Department of Chemistry, Faculty of Science, Srinakharinwirot University, Bangkok 10110, Thailand.
Department of Chemistry, Faculty of Science, Srinakharinwirot University, Bangkok 10110, Thailand.
Bioorg Med Chem. 2019 Oct 1;27(19):115040. doi: 10.1016/j.bmc.2019.08.001. Epub 2019 Aug 3.
A library of bis-sulfonamides (9-26) were synthesized and tested for their aromatase inhibitory activities. Interestingly, all bis-sulfonamide derivatives inhibited the aromatase with IC range of 0.05-11.6 μM except for compound 23. The analogs 15 and 16 bearing hydrophobic chloro and bromo groups exhibited the potent aromatase inhibitory activity in sub-micromolar IC values (i.e., 50 and 60 nM, respectively) with high safety index. Molecular docking revealed that the chloro and bromo benzenesulfonamides (15 and 16) may play role in the hydrophobic interaction with Leu477 of the aromatase to mimic steroidal backbone of the natural substrate, androstenedione. QSAR study also revealed that the most potent activity of compounds was governed by van der Waals volume (GATS6v) and mass (Mor03m) descriptors. Finally, the two compounds (15 and 16) were highlighted as promising compounds to be further developed as novel aromatase inhibitors.

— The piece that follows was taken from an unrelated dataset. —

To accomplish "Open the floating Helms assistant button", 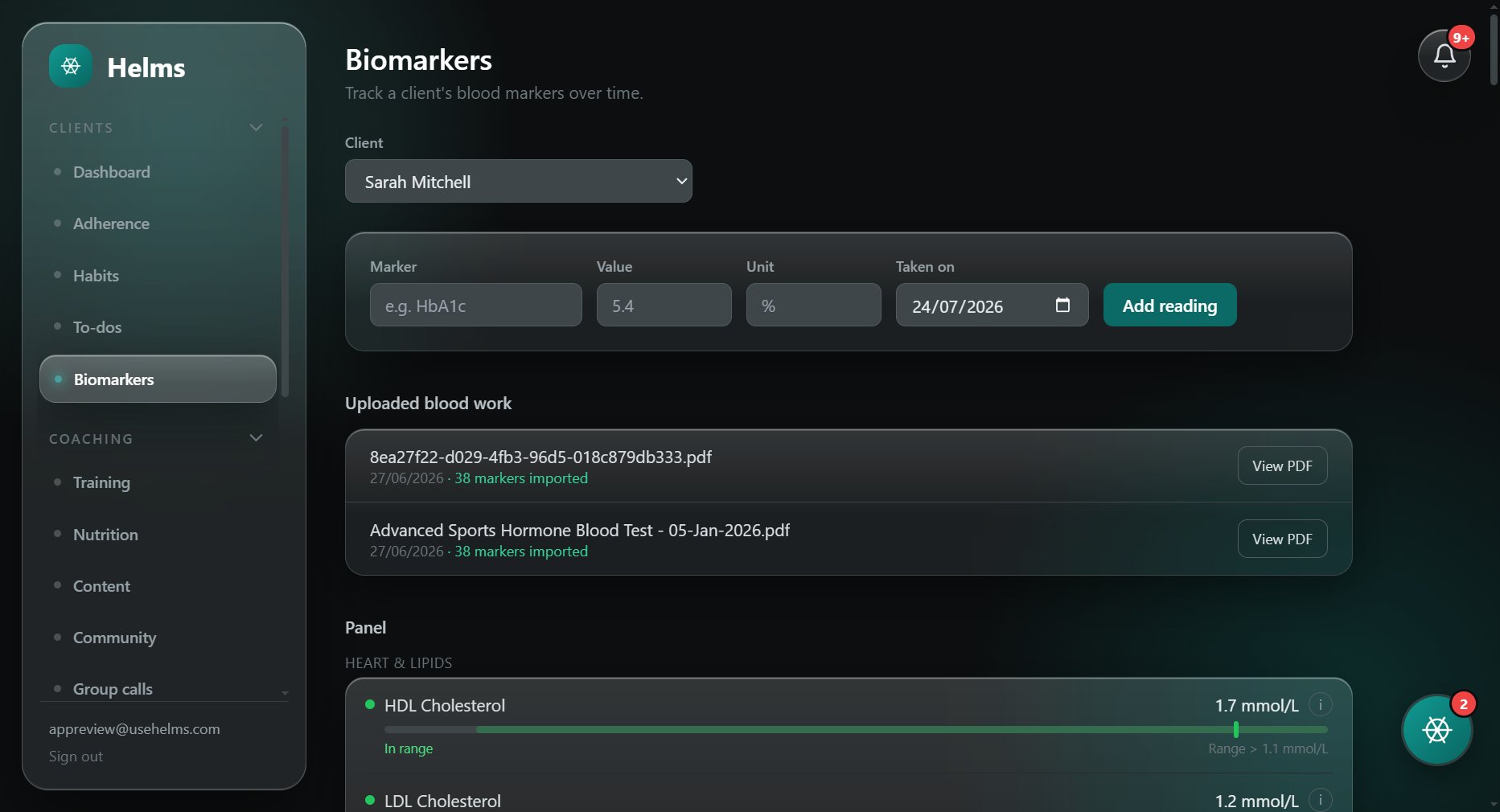I will point(1437,730).
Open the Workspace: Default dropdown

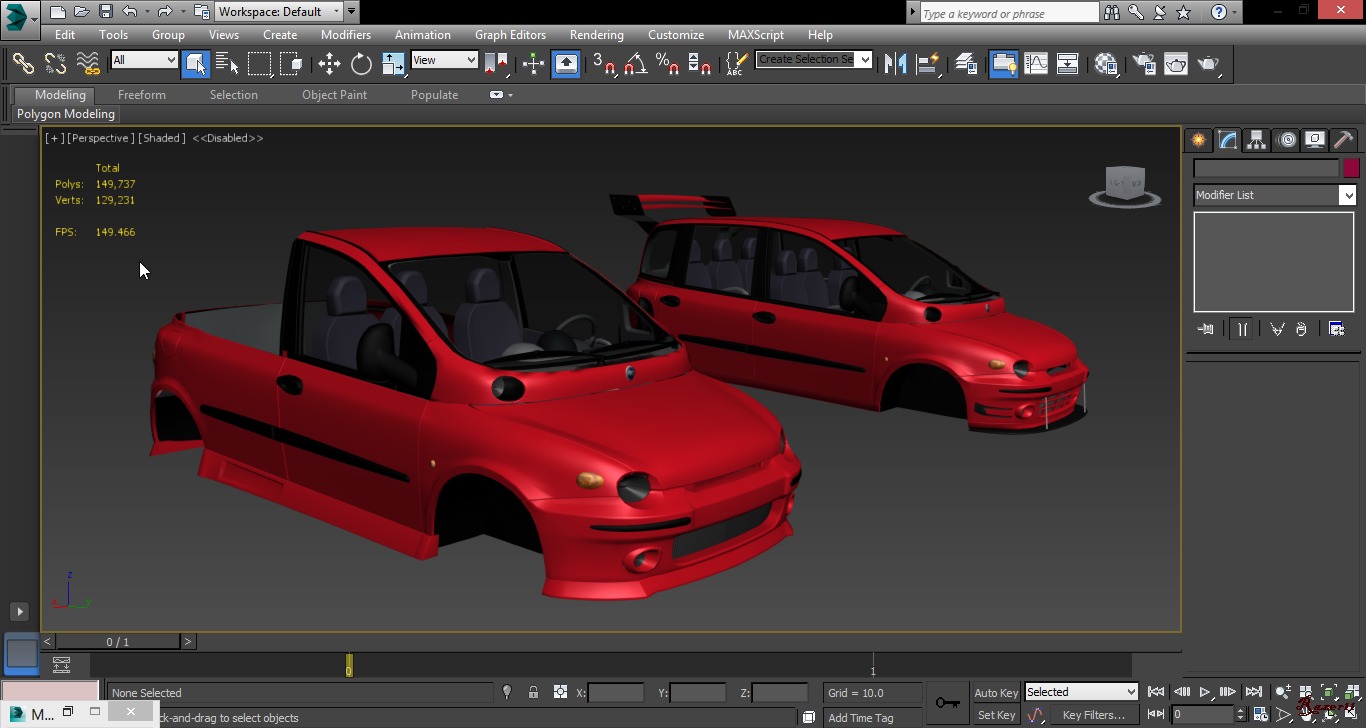pyautogui.click(x=279, y=12)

合成了一系列双磺酰胺(9-26),并测试了它们对芳香酶的抑制活性。有趣的是,除了化合物 23 之外,所有的双磺酰胺衍生物均具有芳香酶抑制活性,IC 范围为 0.05-11.6μM。带有疏水性氯和溴取代基的类似物 15 和 16 具有很强的芳香酶抑制活性,IC 值在亚微摩尔范围内(即分别为 50 和 60nM),安全性指数高。分子对接表明,氯苯和溴苯磺酰胺(15 和 16)可能通过与芳香酶的 Leu477 发生疏水相互作用来模拟天然底物雄烯二酮的甾体骨架。QSAR 研究还表明,化合物的最强活性受范德华体积(GATS6v)和质量(Mor03m)描述符控制。最后,这两种化合物(15 和 16)被认为是很有前途的化合物,可以进一步开发为新型芳香酶抑制剂。